-------- RECORDS --------

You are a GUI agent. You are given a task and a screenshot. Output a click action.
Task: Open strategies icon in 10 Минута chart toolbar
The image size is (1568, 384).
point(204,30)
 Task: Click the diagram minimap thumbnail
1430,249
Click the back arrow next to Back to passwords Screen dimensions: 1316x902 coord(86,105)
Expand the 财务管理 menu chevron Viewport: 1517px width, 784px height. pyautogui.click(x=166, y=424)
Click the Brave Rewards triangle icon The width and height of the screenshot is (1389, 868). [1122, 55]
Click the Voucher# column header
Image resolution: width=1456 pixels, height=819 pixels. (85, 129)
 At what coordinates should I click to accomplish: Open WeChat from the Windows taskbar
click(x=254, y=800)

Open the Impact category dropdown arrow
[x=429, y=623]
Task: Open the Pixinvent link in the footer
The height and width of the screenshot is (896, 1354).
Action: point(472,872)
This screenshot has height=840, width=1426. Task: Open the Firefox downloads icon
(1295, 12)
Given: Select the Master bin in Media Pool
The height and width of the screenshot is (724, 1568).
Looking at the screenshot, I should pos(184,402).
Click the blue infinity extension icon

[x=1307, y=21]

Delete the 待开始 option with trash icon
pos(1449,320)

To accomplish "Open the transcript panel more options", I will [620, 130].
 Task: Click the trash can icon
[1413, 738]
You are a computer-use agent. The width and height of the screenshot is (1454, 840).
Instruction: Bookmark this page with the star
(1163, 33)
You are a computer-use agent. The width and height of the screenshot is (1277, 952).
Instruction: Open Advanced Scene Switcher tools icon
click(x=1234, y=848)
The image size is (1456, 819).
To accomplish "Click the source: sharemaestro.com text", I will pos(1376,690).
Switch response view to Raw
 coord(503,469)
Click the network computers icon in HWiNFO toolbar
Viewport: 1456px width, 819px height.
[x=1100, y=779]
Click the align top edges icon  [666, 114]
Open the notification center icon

--------

_WORK ITEM:_ From the first line of the entries above to the line with "Click the back", please return every line exactly, keeping both ends.

_TASK RESPONSE:_
You are a GUI agent. You are given a task and a screenshot. Output a click action.
Task: Open strategies icon in 10 Минута chart toolbar
The image size is (1568, 384).
point(204,30)
 Task: Click the diagram minimap thumbnail
1430,249
Click the back arrow next to Back to passwords Screen dimensions: 1316x902 coord(86,105)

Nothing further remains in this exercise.